I disagree strongly with Biklen on both counts. Biklen has the slavery analogy exactly backward: making full inclusion the only option does not resemble the abolition of slavery, but instead the imposition of slavery. Like slavery, full inclusion rejects the idea that people should be free to choose for themselves the options they desire, and compels them to accede to the wishes of others. And as for Biklen's rejection of scientific data, I want my children educated in ways that will assure the best outcome, as learned from scientific studies, not in ways that accord with someone's theory, or ideology, or the educational fad of the year.

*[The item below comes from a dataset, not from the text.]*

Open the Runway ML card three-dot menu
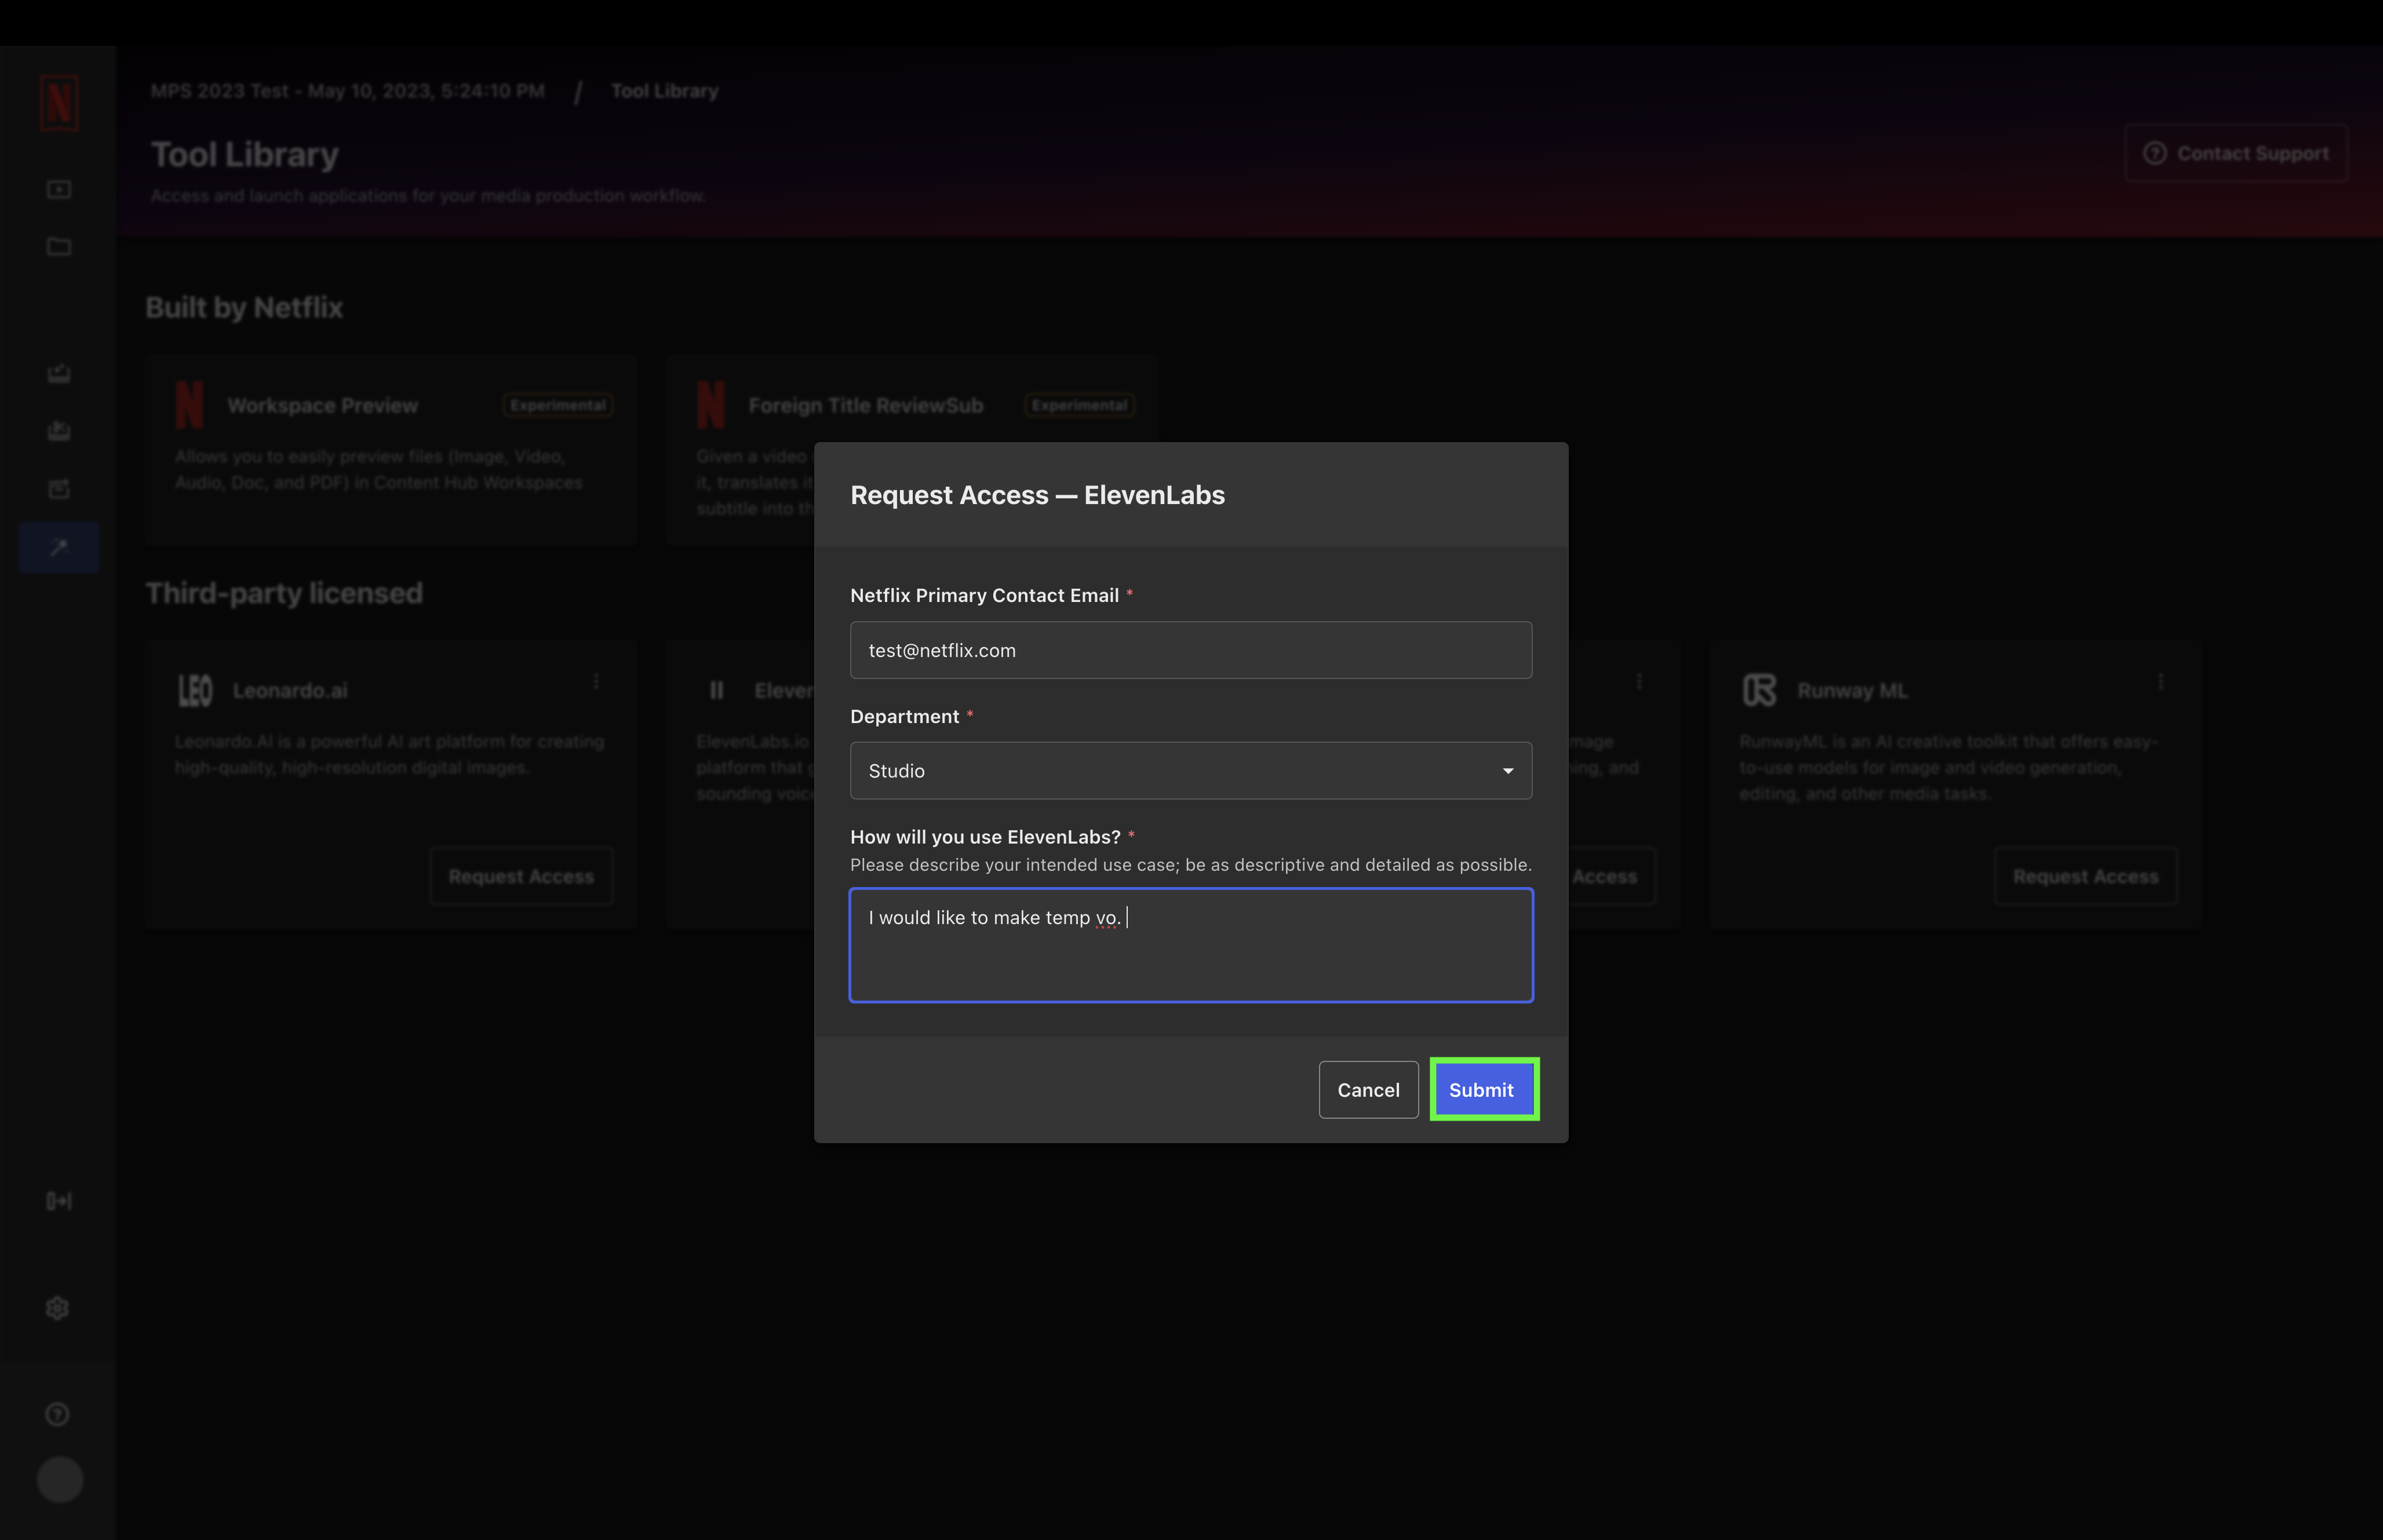Screen dimensions: 2383x1540 2161,681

Special education consultant Laurence Lieberman is one of the very few educators with the courage to speak out and tell the wrong. Recently the National Association of State Boards of Education endorsed the principle of full inclusion of students with disabilities. Lieberman's insightful response, published as a letter to the editor in EducationWeek for December 16, 1992, is a classic, and is reprinted here in part:
"People involved in education cannot agree on school choice, on promotion policies, on achievement testing, on curricula, teaching approaches, or the distribution of condoms. But all the state boards of education can agree on full inclusion for all disabled students?
"This is obviously a money issue, pure and simple. The key may be found in the paragraph in your story that says a new report from NASBE proposes that funds be provided on the basis of instructional need, not head counts. That need seems to have been already predetermined by the organization; full inclusion in regular classrooms for all disabled students.

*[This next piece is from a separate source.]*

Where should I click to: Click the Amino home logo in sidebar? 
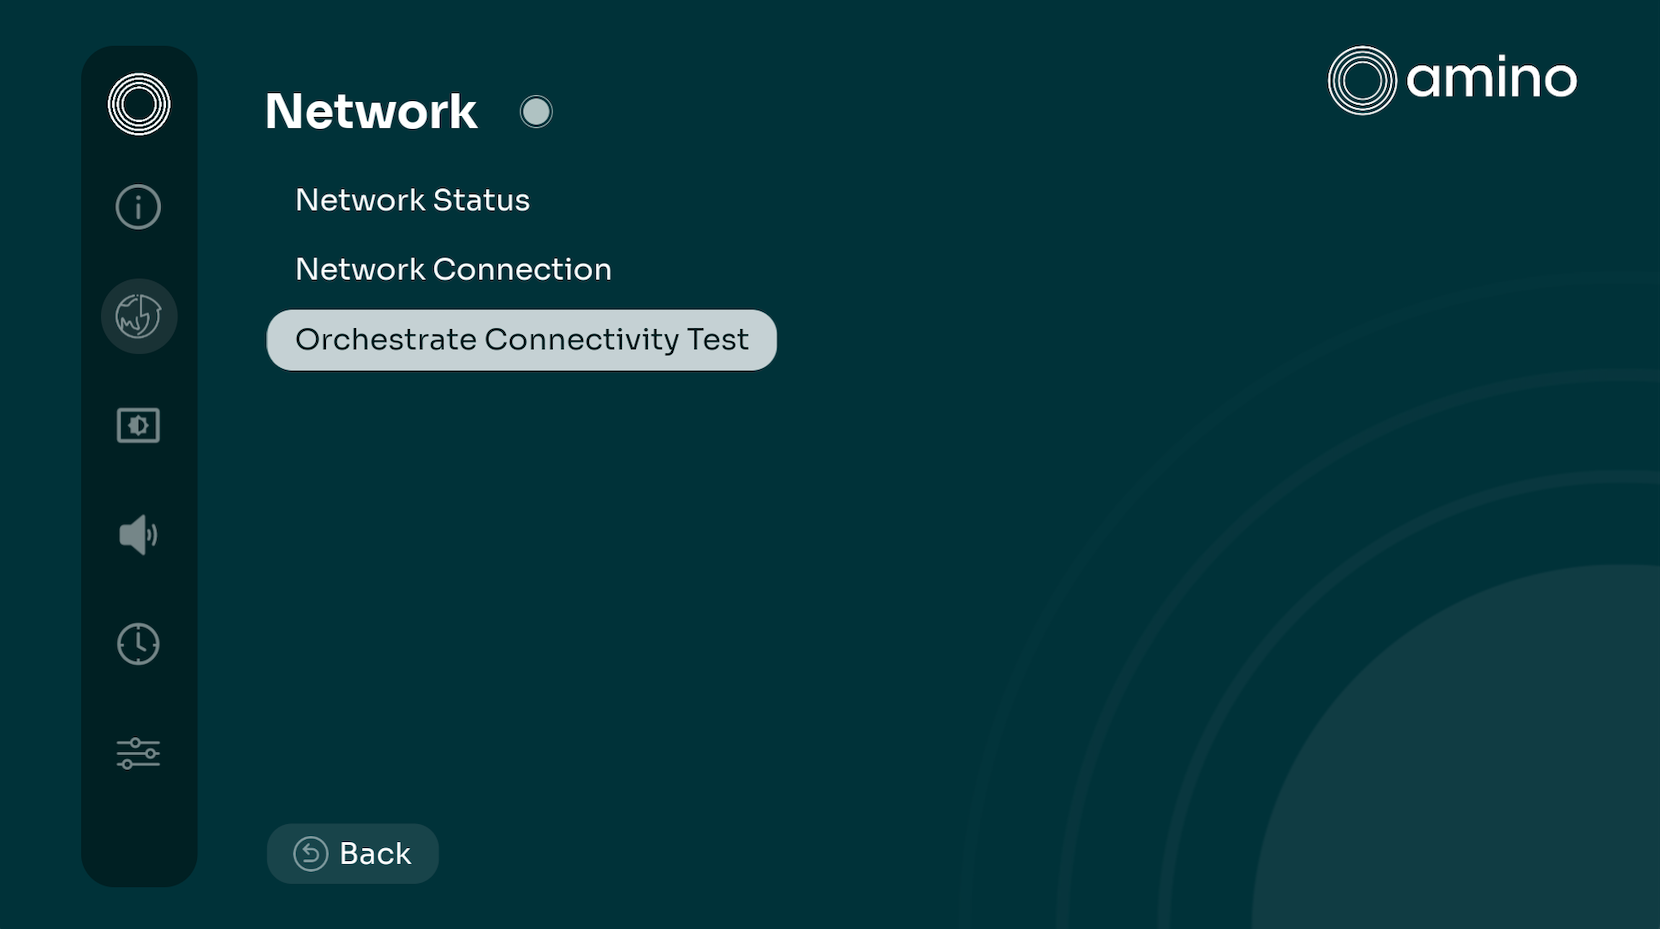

"The article-and quite possibly the report-refuses to deal with the real nature of some children, which might require that they not be in a regular classroom.
"Some educators would place the issue of full inclusion solely in the realm of morality. Anything separate is evil. There may be a higher immorality than separateness: lack of progress, lack of achievement, lack of skills, and splintered learning of meaningless academic trivia.
"There is the issue that special education hasn't been effective. Where, and for whom and why? Because it has been too separate? Unlikely. There regular classroom is not separate by definition. Has it worked? Sometimes, but not all of the time. Placing severely disabled students in regular classrooms presupposes a level of individualization that does not exist.
"Some educators believe that disabled children will be much more accepted, and society as a whole will show much greater compassion for the disabled, if all children are in regular classrooms. Knowledge does not necessarily lead to compassion.
"There is a common belief that when disabled children are in physical proximity to normal children they will tend to adopt more normal behavior patterns. This is obviously not the case with many autistic children, who generally begin life surrounded by normal families.
"Full inclusion is not the right thing to do. It is one right thing to do, sometimes.
"Any organization...that endorses full inclusion is taking an extremist position that has no place in an educational system and a society that prides itself on its choices and multiple ways to achieve a desired quality of life."
I agree with Lieberman. If special education for autism is destroyed, it will be lost for at least one generation, and perhaps several.